Als die Magier begannen, sich um Macht und Einfluss zu bekämpfen, und als aus dem Nevrawald die Glaswüste wurde, verschwand auch das letzte Drachenkind mit dem Wind.«
Tris senkte dramatisch die Stimme. »Aber manchmal werden, ganz in der Tradition der Dryaden, unter den Menschen Empathen geboren, beschenkt mit grünen oder bernsteinfarbenen Augen wie ihre entfernten Verwandten. Und sie vermögen die Geister des Waldes und der Geschöpfe zu berühren – wie auch die tiefsten Geheimnisse in den Seelen der Menschen.«
Rialla wandte sich um, fixierte mit ihren klaren smaragdfarbenen Augen seinen grüngrauen Blick.

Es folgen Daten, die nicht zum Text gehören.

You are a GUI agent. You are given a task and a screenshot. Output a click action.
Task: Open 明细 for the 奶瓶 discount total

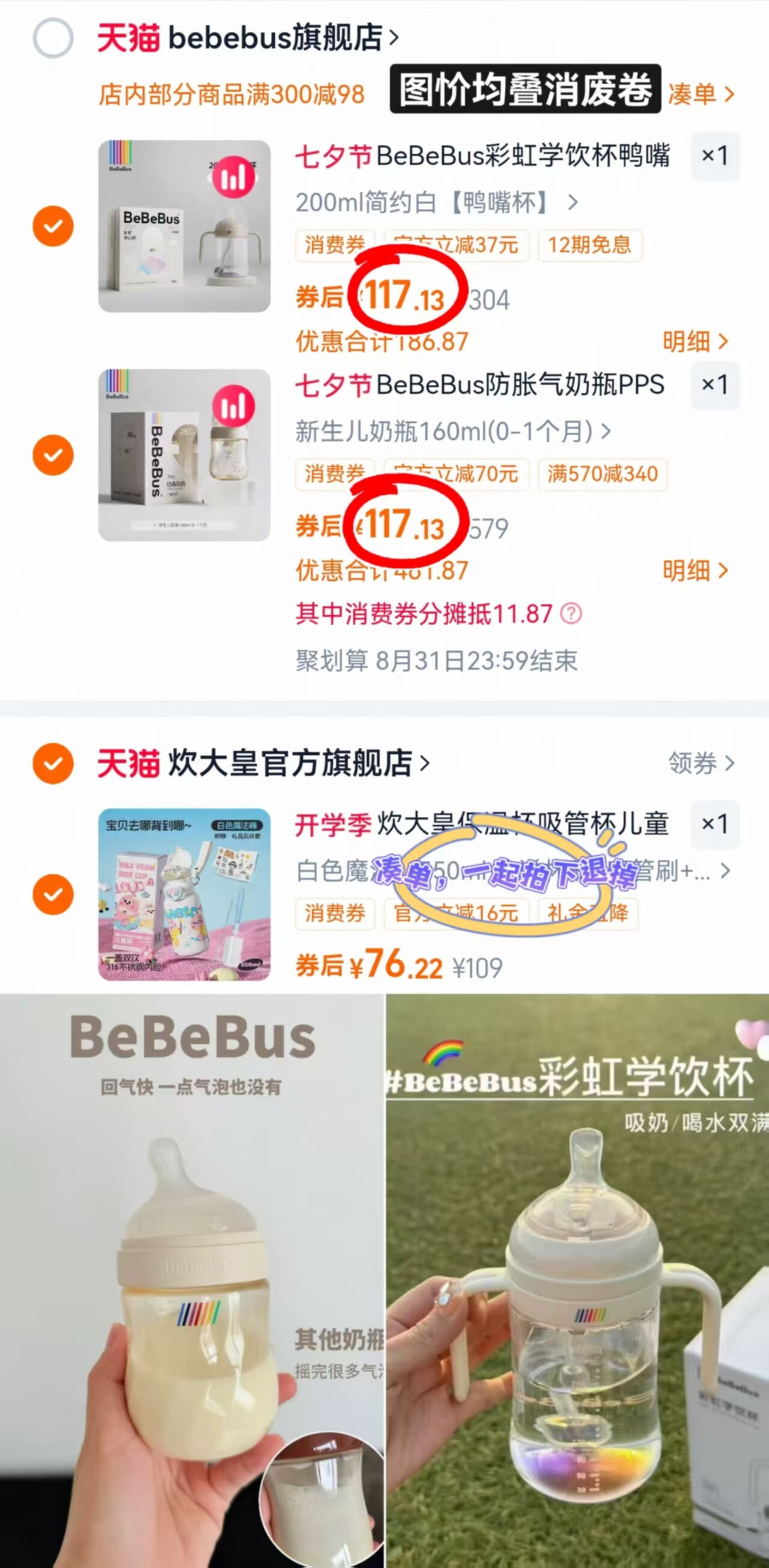tap(695, 571)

Er lachte unbeeindruckt auf.
Eine Frage, die lange unterschwellig an ihr genagt hatte, wollte nun in Worte gefasst werden. »Tris?«, begann sie leise. »In deiner Geschichte hieß es, die Magierkriege hätten die Drachen vernichtet. Stimmt das?«
»Ich weiß es nicht … ich war ja nicht dabei. Die Legenden berichten jedenfalls, dass Drachen Kreaturen der Magie seien, nicht ausdrücklich Anwender derselben. Wie dem auch sei, die Kriege zerstörten den natürlichen Fluss der Magie, und die Drachen verschwanden … so heißt es wenigstens in den alten Geschichten.«
Etwas in seiner Stimme veranlasste Rialla weiterzufragen. »Du scheinst mir nicht sehr überzeugt zu sein, dass die Legenden wahr sind, oder?«
»Nun ja«, meinte Tris und wandte sich nun ihren Füßen zu. »Tatsächlich habe ich mal einen Drachen gesehen.«
Spät in der Nacht stand Tris allein in der Dunkelheit des Waldes, der ganz in der Nähe von Winterseines Burg lag. Er lehnte die Stirn gegen den Stamm einer Eiche, konnte aber keinen Trost daraus ziehen, weil der Baum die unbedachte Tat, die den eisigen Atem der Schuld durch sein Bewusstsein jagte, nun einmal nicht ungeschehen machen konnte.